**Excerpt:**

=== Begin Enclosure ===

Such approaches, he said, did not allow for good quantitative measurements and were also complicated by artifacts arising from overexpression of the proteins being studied.
Use of the peptide-tagging technique, which the researchers named PQS (for Proteotypic peptides for Quantification by SRM), potentially provides a better look at "how [interacting proteins] behave if you start doing these [experiments] on the endogenous level and you start quantifying them," Eyckerman said.
With that in mind, he said he and his colleagues intended first to use the technique to re-examine some well-studied protein-protein interactions. For instance, in the Nature Scientific Reports study they used the method to look at the interaction between the proteins p53 and MDM2, which plays a prominent role in cancer biology. Looking at the effect of the small molecule Nutlin3, which disrupts this interaction, and the protease inhibitor MG132, which affects the proteins' stability, the researchers were able to identify significant changes in the amount of p53-bound MDM2 in response to treatment with these agents.
Being able to collect good quantitative data on the endogenous level, "you start seeing things that people haven't seen before, and you open up new biology," Eyckerman said.
For instance, "You can start to define the physicochemical characteristics of this interaction," he said. "You can start to define the affinity of the interactions … and if you at some point want to interfere with these interactions this kind of knowledge is very important. So it allows you to really characterize in detail the protein interactions in a detail that has not been available before, and that is really a combination of the quantitative measurements and working on the endogenous level."
The VIB/UGent researchers are also working to develop antibodies to their peptide tags that could be used for upfront enrichment in SISCAPA-style mass spec assays to increase sensitivity. Here, too, the tags' universality are a potential advantage, Eyckerman said, noting that "you don't need to develop [an antibody] for every protein you want to measure, you only need to develop it for the tags."
With only two peptide tags, the technique is limited in the number of proteins it can measure in an assay. Another limitation is the CRISPR/Cas9 technology, which Eyckerman noted is relatively effective at knocking out genes of interest but somewhat less so when it comes to making insertions.
However, he said, "The technology is moving so fast that it will become possible in a few years to tag a large number of genes, and then of course it will be great to have a panel of these peptide tags available, so we are definitely going to push that forward."
The group might also seek to develop the tags as a commercial product if there is sufficient researcher interest, he said.
As with all tagging methods, one potential downside is the possibility that addition of the tags will affect the behavior of the target proteins. "There is always this question," Eyckerman said.
Another limitation, he suggested, is the SRM mass spec technique itself. While effective, and increasingly commonplace, the method "is still kind of a high-end analysis technique that is pretty difficult," Eyckerman said. "It is not trivial."
"But it is a new approach, and the method opens the way to thinking of other ways of doing this," he said. "There is clearly an opportunity there, quantifying proteins using [tagging enabled by] CRISPR/Cas9. Maybe targeted proteomics is in the end not the way to go forward because it is kind of cumbersome, but it gives you things to think about."

=== End Enclosure ===

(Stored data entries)
=== Begin Enclosure ===

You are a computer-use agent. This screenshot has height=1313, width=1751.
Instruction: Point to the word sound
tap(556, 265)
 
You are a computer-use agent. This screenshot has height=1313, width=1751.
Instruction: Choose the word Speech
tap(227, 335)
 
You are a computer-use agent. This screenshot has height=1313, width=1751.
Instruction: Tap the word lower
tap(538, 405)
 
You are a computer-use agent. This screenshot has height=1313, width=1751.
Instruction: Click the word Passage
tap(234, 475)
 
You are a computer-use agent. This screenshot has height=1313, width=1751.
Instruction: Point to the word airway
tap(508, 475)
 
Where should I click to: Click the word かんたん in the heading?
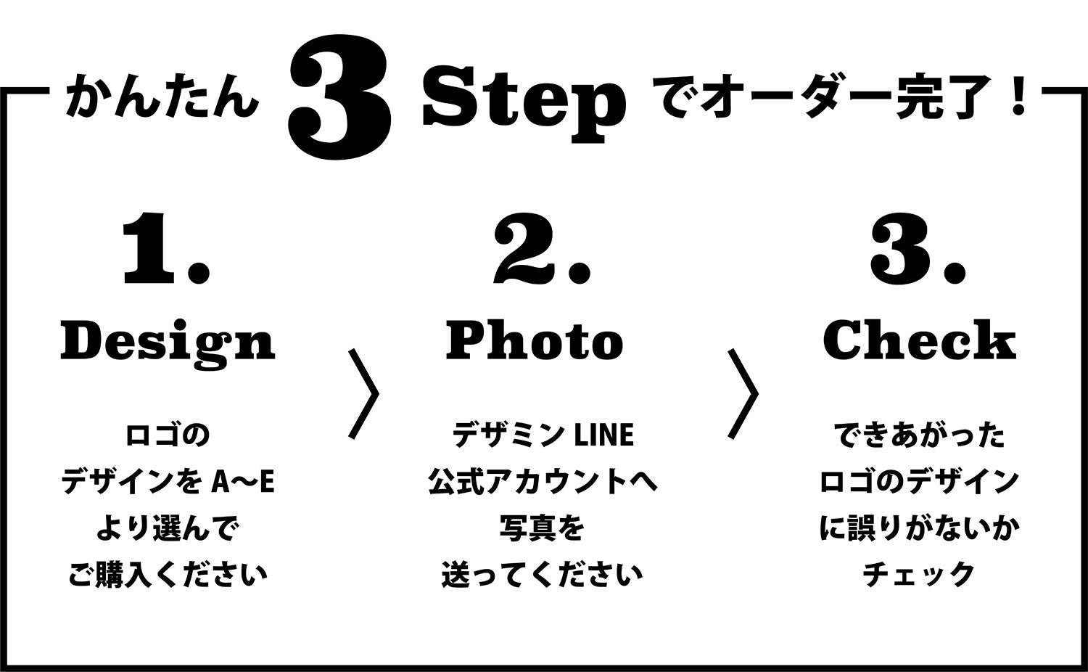coord(161,97)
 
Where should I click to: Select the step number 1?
coord(166,249)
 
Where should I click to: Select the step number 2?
coord(542,249)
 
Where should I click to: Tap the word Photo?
coord(535,340)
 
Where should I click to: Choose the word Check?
coord(920,340)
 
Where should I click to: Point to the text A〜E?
coord(243,483)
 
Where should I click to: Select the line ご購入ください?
coord(168,575)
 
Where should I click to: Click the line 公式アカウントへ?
coord(543,482)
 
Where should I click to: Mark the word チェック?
coord(919,575)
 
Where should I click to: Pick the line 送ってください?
coord(542,575)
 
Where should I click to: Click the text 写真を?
coord(542,528)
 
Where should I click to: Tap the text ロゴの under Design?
coord(168,435)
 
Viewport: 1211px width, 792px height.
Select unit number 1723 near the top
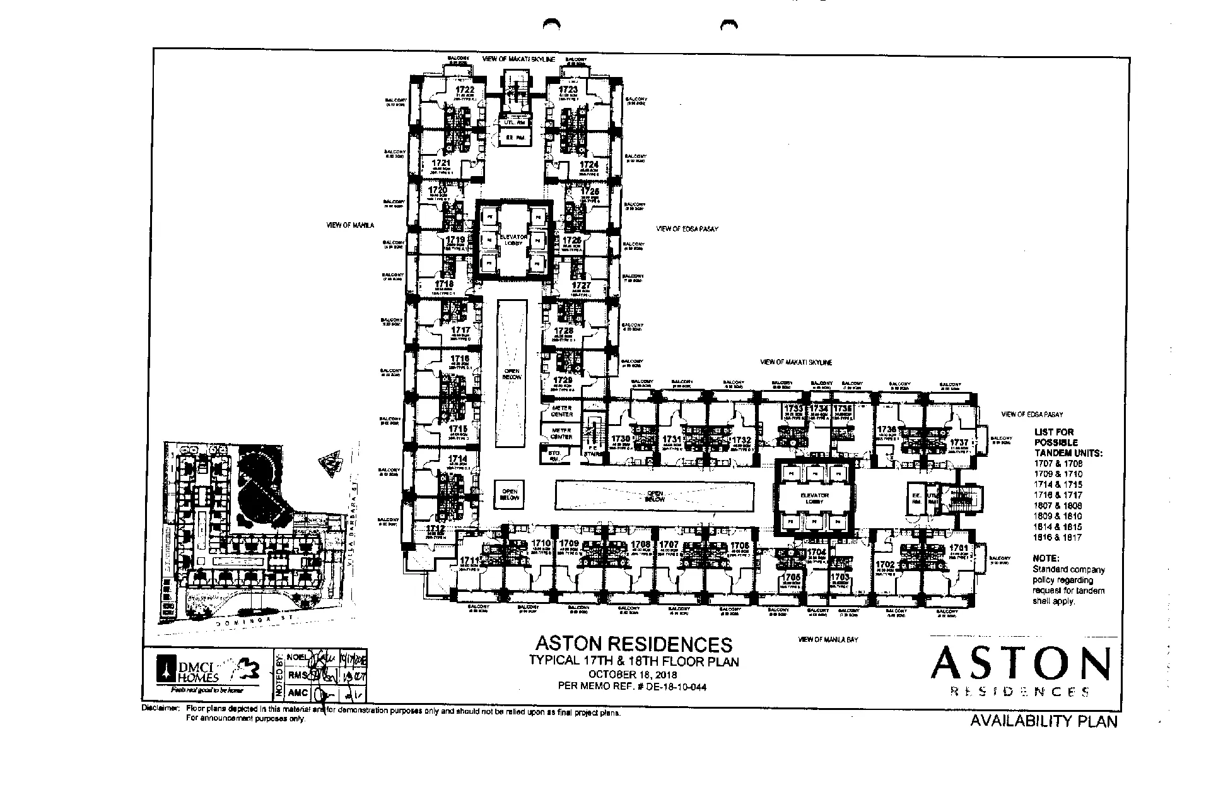click(568, 90)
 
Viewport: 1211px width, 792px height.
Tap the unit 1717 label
click(461, 330)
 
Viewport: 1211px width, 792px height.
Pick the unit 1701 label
click(959, 548)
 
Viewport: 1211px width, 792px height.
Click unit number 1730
click(621, 439)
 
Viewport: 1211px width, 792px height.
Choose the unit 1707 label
click(669, 544)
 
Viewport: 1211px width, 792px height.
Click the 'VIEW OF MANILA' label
click(350, 225)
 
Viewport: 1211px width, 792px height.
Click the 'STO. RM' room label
click(555, 455)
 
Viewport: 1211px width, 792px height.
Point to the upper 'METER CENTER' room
click(561, 411)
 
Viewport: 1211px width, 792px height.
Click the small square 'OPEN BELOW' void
click(510, 494)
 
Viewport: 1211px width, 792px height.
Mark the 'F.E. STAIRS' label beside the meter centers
click(592, 450)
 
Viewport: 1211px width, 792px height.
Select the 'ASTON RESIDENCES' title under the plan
click(633, 644)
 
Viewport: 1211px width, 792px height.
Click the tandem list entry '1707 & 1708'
click(1058, 463)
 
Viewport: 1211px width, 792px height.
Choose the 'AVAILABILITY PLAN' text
click(1043, 721)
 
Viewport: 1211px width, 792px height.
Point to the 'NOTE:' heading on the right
click(1046, 559)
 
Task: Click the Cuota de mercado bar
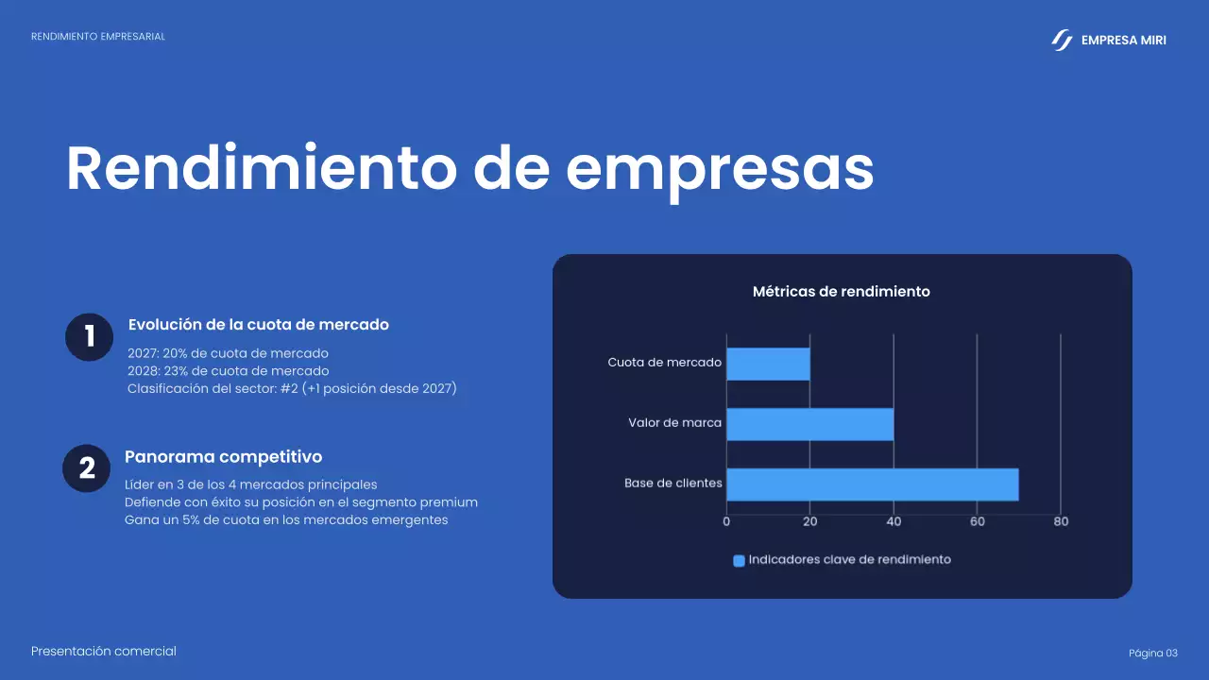point(768,364)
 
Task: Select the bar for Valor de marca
point(809,424)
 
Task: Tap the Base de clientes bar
point(872,484)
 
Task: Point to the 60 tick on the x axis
point(977,521)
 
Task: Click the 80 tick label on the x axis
point(1061,521)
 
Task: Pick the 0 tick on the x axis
point(726,521)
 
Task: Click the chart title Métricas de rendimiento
point(841,292)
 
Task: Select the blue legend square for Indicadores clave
point(739,560)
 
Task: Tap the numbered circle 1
point(90,337)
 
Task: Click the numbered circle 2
point(87,468)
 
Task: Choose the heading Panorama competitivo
point(223,457)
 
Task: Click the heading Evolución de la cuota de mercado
point(258,325)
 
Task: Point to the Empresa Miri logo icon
point(1062,40)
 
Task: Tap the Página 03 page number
point(1153,654)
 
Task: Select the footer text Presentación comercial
point(104,652)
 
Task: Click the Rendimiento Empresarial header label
point(98,37)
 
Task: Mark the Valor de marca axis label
point(674,423)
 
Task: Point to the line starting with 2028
point(228,371)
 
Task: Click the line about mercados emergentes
point(286,520)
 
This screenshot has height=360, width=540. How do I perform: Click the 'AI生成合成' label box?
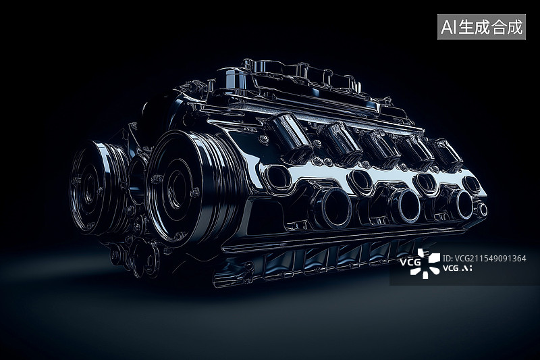click(481, 27)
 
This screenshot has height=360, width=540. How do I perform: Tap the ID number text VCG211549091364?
click(485, 259)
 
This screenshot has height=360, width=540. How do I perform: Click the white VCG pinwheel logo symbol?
click(425, 263)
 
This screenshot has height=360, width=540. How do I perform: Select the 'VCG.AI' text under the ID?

=== End Enclosure ===

**Task 1:** From the excerpt on the peptide-tagging technique, reproduce the passage from "With only two" up to and including "interest, he said.".
**Task 2:** In the excerpt on the peptide-tagging technique, what does the name PQS stand for?

**Exercise output 1:**
With only two peptide tags, the technique is limited in the number of proteins it can measure in an assay. Another limitation is the CRISPR/Cas9 technology, which Eyckerman noted is relatively effective at knocking out genes of interest but somewhat less so when it comes to making insertions.
However, he said, "The technology is moving so fast that it will become possible in a few years to tag a large number of genes, and then of course it will be great to have a panel of these peptide tags available, so we are definitely going to push that forward."
The group might also seek to develop the tags as a commercial product if there is sufficient researcher interest, he said.

**Exercise output 2:** Proteotypic peptides for Quantification by SRM.